According to Greatfire.org, a censorship monitoring group, HBO’s website was completely blocked in China only days after reports indicated that Chinese platform Weibo banned all new posts that mention John Oliver as well as his show, Last Week Tonight.

Weibo apparently blocked all new posts associated with Oliver as well as all searches for “Shangzhou jinye Xiu,” the Chinese name for the HBO show.

Any attempts to access the HBO website in China were unsuccessful afterward. Even the HBO Asia website, a broadcast network based in Singapore and which airs HBO content within China, also appeared blocked.

Oliver’s segment on the Chinese president is now also unavailable on streaming sites in China where individual users have uploaded other episodes of the show.

YouTube, where other clips of the show can be found, is also apparently blocked in China.

HBO is yet to respond to any requests for comments on the alleged censorship of the British comedian.

HBO & China

An AT&T-owned unit, HBO has been selling content to the significantly growing Chinese online streaming market now at $14.5 billion—but under stringent censorship rules.

In China, HBO licenses several shows, among them ‘Band of Brothers’ as well as ‘Game of Thrones.’ The streaming services of Chinese internet firm Tencent Holdings Limited, which has a partnership with HBO, were still on even by Tuesday morning.

U.S.-based movie production and television firms have been looking to get more access to the fast-growing China entertainment market where there is a significant surge in premium content demand.

In the past five years, the annual online streaming revenue has been developing by about 50 percent, according to iResearch reports. In fact, China’s box office revenue is now projected to surpass that of Hollywood and Bollywood by 2020.

Oliver’s Comments and the Resulting Impacts

 

Media censorship and right of freedom of speech concept.

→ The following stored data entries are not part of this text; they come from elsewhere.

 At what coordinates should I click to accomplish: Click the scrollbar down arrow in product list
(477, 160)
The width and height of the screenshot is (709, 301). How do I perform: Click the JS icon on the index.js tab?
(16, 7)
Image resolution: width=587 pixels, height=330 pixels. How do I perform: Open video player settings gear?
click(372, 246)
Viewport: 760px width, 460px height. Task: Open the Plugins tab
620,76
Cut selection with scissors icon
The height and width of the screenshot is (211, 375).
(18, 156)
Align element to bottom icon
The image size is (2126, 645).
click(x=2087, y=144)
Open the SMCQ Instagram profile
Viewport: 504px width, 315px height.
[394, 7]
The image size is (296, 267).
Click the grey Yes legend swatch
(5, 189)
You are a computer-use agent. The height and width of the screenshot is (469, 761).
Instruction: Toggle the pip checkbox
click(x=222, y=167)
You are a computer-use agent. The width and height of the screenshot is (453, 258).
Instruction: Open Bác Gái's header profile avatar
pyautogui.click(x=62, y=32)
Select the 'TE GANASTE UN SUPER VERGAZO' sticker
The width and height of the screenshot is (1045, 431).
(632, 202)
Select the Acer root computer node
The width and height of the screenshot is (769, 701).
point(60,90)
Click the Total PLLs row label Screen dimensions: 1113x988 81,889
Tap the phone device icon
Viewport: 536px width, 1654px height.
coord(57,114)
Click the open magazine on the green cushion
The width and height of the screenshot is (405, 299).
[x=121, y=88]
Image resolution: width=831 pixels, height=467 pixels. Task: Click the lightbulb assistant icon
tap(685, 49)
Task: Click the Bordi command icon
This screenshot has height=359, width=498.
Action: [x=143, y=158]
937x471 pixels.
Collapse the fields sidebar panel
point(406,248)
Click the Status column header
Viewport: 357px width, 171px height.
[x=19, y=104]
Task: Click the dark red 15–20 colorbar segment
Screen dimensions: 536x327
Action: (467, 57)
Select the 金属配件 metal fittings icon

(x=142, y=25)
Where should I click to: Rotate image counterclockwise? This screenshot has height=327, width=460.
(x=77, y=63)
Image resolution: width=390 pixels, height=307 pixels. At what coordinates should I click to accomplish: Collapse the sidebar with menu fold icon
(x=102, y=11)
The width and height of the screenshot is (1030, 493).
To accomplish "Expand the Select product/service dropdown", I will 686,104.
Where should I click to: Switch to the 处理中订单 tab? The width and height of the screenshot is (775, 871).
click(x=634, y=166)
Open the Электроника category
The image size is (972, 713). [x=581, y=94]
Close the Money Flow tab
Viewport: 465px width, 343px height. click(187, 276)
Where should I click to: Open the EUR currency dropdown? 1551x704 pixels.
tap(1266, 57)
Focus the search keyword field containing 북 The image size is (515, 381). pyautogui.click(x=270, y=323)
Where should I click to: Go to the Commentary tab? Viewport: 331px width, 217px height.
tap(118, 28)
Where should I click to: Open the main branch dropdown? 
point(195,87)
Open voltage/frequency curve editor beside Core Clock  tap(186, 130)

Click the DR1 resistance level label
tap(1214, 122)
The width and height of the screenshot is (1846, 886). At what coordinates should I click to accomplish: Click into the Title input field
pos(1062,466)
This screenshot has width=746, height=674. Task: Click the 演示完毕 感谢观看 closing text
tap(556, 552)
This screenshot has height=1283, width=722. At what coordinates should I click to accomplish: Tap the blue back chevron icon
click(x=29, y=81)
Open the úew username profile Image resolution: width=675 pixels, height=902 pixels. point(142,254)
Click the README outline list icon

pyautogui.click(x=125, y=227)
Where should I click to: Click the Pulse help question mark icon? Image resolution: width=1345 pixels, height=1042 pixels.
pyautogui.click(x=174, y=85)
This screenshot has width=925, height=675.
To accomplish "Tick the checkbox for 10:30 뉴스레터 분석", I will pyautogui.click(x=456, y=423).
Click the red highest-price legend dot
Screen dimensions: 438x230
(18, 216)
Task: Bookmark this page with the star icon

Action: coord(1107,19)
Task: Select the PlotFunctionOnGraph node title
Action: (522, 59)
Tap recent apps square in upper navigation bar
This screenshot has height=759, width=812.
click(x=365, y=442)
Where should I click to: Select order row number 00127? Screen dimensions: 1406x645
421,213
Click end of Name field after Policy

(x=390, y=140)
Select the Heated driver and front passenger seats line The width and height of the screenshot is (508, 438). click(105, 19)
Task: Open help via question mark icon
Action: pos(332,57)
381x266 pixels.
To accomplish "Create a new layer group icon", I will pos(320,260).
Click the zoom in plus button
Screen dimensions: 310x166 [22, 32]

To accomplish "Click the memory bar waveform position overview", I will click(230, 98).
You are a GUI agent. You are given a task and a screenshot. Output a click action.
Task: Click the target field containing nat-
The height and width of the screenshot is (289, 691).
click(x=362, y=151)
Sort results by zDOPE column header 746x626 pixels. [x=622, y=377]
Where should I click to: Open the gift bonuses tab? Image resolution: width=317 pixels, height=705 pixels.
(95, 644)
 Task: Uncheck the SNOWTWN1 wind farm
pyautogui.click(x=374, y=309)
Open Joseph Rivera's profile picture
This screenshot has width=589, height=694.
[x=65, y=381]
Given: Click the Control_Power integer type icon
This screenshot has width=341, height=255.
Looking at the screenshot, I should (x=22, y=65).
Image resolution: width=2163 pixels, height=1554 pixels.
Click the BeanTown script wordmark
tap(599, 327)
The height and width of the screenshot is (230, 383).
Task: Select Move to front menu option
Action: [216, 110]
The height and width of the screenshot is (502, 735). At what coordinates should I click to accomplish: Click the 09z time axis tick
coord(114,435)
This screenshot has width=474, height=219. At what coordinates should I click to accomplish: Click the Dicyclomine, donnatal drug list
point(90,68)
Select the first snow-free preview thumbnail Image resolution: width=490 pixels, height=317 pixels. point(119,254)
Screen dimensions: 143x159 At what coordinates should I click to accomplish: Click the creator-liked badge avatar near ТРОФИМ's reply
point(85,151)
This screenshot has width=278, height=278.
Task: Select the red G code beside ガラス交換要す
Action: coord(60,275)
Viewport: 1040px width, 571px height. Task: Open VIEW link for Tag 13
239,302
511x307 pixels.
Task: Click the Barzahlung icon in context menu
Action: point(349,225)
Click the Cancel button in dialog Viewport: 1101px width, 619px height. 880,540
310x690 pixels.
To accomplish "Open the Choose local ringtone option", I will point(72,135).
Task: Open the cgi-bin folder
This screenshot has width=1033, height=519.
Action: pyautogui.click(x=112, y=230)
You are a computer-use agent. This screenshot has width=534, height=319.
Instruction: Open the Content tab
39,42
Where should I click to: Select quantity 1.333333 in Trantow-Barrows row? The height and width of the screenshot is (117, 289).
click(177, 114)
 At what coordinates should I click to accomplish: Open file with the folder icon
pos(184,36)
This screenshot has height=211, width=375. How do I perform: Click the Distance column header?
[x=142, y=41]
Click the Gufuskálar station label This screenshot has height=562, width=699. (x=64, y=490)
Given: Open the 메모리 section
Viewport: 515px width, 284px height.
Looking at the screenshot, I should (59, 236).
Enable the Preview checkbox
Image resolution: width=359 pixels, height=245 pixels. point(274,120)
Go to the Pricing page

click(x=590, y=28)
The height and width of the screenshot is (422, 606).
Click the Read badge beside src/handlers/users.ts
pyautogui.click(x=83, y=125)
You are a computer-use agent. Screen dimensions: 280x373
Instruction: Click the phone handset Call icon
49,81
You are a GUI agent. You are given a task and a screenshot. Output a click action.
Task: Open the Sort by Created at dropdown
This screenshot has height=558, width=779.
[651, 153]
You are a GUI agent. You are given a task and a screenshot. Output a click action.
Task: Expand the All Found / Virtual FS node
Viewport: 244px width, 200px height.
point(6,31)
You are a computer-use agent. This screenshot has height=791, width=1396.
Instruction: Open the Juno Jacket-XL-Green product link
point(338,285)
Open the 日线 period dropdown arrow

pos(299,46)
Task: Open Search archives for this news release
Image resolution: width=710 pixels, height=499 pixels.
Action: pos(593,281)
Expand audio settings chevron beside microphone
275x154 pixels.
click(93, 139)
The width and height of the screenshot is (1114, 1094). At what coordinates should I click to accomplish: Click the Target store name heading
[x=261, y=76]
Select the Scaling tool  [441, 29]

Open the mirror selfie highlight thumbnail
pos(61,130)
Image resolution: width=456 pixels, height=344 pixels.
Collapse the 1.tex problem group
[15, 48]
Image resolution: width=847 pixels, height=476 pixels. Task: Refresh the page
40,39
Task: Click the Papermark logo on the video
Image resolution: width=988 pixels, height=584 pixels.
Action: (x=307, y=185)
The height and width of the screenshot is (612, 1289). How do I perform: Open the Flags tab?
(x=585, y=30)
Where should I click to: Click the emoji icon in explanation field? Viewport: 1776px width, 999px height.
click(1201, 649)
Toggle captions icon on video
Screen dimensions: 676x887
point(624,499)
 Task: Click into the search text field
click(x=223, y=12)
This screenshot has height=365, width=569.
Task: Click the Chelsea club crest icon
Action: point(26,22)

Boot with text censorship and pile of newspaper.
If there is anything at all you can always count on from John Oliver of HBO, it is that he never shies off controversial topics.

In the ‘Last Week Tonight’ episode, Oliver mocked Xi Jinping’s seeming sensitivity over

 

comparisons of his figure with that of Winnie the Pooh, the main character of A. A. Milne’s children’s book series.

It, unfortunately, resulted in all Winnie the Pooh images, which were used to make fun of Xi, being banned.

In his comments, Oliver stated that the best move if your face resembles, however slightly, that of a much-loved cartoon character, is leaning in.

He said this while also exhibiting his face along that of Zazu, a red-billed hornbill in the Lion King animation.

What’s more, Oliver unusually assumed a somewhat stern tone on that episode going further to criticize Xi for abolishing term limits from the nation’s constitution, a crackdown on civil society, as well as the utilization of political re-education camps in Xinjiang, a Muslim province.

Finally, the comedian also took issue with the unrelenting house arrest of the late Nobel laureate and Chinese dissident Liu Xiaobo’s wife, Liu Xia. Liu died last year while he was serving an 11-year imprisonment sentence.

According to Oliver, although China is not necessarily a free expression haven, the president (Xi) has prominently squashed any form of dissent.

Any censoring in China of the HBO website is unlikely to have any massive impact aside from what is already being experienced by Chinese citizens.

In this nation, access to the often salacious content has always been spotty with heavy censoring from Chinese broadcasters on shows such as ‘Game of Thrones.’ Most users in China watch HBO through Virtual Private Networks (VPNs).

What Now?

Aside from designated spots like embassy residences and global hotel chains, the HBO channel in China is currently unavailable to the public through satellite or cable.

Nevertheless, the joke might be on Xi, since numerous Chinese users already use VPNs (impervious to censorship) to access their favorite HBO shows.